The scene is perhaps unbearable for loss parents, but that doesn't mean they don't see the artistic value in capturing the experience for those who haven't gone through it.

A scene from 'Roma.' YouTube/Netflix

Los Angeles resident Saira Hirji, who has experienced several losses, including two due to twin-to-twin transfusion syndrome, appreciated that the film didn’t just gloss over how traumatic this sort of loss could be, despite having to pause the scene.

“I had flashbacks to my own feelings of helplessness,” says Hirji, adding, “but I didn’t feel offended by the portrayal.”

There is consensus is over the need for a trigger warning. "Even for viewers who saw it coming, the stillbirth scene is incredibly difficult to watch. We’ve heard one report of walkouts during a theatrical screening," wrote Gwynne Watkins for Yahoo! Entertainment in December 2018.

Even those who felt the scene was accurate in its depiction all reported to me that it was extremely difficult to watch. They shut their eyes. They looked away. The stopped the film. They walked out. Should movies put us in such a position?

At least to me, the scene felt less conducive to bringing awareness to the matter, and less about the emotions of those who have survived such traumas, and more pornographic, as if it were done more for the shock value. After all, how many films show a dead infant’s body in its entirety for over three minutes? (Even Mother! and Return To Zero didn't linger so long.) How many films put you in a voyeuristic position to experience the devastation of a newly bereaved mother?

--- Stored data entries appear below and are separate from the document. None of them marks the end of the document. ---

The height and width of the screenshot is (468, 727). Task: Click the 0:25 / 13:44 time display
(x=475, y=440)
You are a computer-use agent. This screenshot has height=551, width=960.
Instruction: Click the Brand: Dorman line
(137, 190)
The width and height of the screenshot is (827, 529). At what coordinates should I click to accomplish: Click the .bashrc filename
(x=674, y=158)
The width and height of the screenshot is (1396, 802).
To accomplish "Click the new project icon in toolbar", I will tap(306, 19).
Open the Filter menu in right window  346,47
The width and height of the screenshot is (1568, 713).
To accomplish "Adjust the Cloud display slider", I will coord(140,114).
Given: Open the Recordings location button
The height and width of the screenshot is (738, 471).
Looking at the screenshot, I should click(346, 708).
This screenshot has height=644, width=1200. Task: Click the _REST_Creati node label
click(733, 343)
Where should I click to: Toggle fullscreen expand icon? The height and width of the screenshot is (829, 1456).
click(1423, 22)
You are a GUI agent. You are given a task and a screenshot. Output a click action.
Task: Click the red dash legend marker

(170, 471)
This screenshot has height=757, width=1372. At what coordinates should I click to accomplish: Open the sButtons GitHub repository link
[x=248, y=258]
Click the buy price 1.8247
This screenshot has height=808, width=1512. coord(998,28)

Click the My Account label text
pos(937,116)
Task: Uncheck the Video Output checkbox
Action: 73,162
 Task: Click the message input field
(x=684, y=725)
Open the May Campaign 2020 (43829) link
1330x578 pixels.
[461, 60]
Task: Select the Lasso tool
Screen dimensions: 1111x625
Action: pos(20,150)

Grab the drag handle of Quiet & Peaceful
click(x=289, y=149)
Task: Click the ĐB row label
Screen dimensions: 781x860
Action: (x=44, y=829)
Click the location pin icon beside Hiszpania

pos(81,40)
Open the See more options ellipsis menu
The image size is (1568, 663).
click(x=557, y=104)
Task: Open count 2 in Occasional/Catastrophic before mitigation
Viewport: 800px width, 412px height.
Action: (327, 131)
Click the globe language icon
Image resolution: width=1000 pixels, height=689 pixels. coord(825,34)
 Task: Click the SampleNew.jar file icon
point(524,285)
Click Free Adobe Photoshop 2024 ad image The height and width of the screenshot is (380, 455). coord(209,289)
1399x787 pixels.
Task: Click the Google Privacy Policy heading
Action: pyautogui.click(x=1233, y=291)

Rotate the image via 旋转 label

Myself and others in the loss community fully understand that talking about this subject, and including it in popular media, is important. Pregnancy and infant loss are extremely taboo subjects that make people uncomfortable. Yet, they are important to discuss for so many reasons (from understanding how common they are to de-stigmatizing the grief and potential PTSD caused by them). I’m glad that a director as widely respected as Cuarón decided to use this as a key theme in his film. But I hope that in the future, he and other filmmakers will take into account how traumatizing it can be for many of us to relive these experiences when making their final cuts. Much as rape survivors rally against the frequent and often insensitive or careless portrayals of assault, many of us in the loss community would also like to be heard. It really is possible to accurately depict these types of traumas and losses, to make the points you want to make, without dragging us all back into our own worst moments. All it takes is a little extra bit of consideration.

As 33-year-old Jillian Bishop, who was warned about the scene by another loss mom, put it, “There are enough triggers in this world.”